RT : Les investisseurs venus de Chine rachètent à tour de bras des vignobles en France. L’Italie est un autre pays préféré pour la Chine, les investisseurs se sont rués sur plusieurs marques leaders comme Fiat, des marques de yachts de luxe comme Ferretti. Est-ce que la même chose attend la Grèce ?

David Kuo : La Chine devra rivaliser avec d’autres parce que certains de ces biens sont de grande valeur. Par exemple l'opérateur de télécommunications grec intéresse non seulement la Chine mais aussi des sociétés de télécommunications européennes. Et ces investisseurs ont déjà voulu acheter ces actifs grecs par le passé mais ils se sont heurtés à la réticence de la Grèce à vendre ses bijoux de famille. Mais le pays n’est maintenant plus en position de refuser.

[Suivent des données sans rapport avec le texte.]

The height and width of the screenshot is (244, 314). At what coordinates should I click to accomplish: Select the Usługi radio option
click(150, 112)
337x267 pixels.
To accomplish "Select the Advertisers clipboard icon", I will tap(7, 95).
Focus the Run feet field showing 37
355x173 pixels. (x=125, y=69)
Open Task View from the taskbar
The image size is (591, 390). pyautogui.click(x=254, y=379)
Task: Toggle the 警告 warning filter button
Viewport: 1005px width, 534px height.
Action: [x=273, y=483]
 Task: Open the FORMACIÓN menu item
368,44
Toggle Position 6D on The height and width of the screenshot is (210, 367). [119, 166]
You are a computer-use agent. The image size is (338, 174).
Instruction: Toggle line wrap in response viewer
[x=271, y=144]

Et il est à noter, qu’il y aura beaucoup d’entreprises, non seulement européennes, mais aussi des investisseurs privés ainsi que des compagnies américaines qui souhaitent placer leurs pions sur place. Il y a aussi le cas des îles grecques. Il est vrai que la Grèce possède beaucoup d’îles très attractives aux yeux des investisseurs. Je dirais qu’il ne faut pas avoir peur de la Chine, le fait qu’elle a de l’argent ne veut pas dire qu’elle va tout racheter, il y a d’autres acteurs qui ont leurs propres intérêts.

RT : Ainsi, la Grèce sera ciblée par plusieurs investisseurs ?

David Kuo : Bien entendu, tous ceux qui ont de l’argent vont se tourner vers la Grèce et ceux qui ont beaucoup d’argent seront capables de surenchérir sur les autres. Mais au final la Chine ne veut pas surpayer ces actifs. Par exemple cet aéroport fantôme au Sud de Madrid, les investisseurs y voient une opportunité de développement en l’utilisant comme un moyen d’importer des produits chinois sur le marché européen via l’Espagne.

Mais la même chose ne peut pas vraiment être dite de la Grèce. Si on jette un coup d’œil sur la Grèce, certains de ses biens pourraient être mis en vente, y compris les stades olympiques qui n’ont pas été développés. La Chine en voit le potentiel en quelque sorte. Mais au-delà de la Chine, il ne faut pas oublier qu’il y a un homme très riche à Hong Kong qui achète beaucoup d’infrastructures, en particulier au Royaume-Uni. Il a acheté des sociétés de télécommunications, ainsi que des entreprises de distribution d’eau. Ainsi la Chine n’est pas sur la voie royale, elle aura son mot à dire mais elle ne sera pas la seule.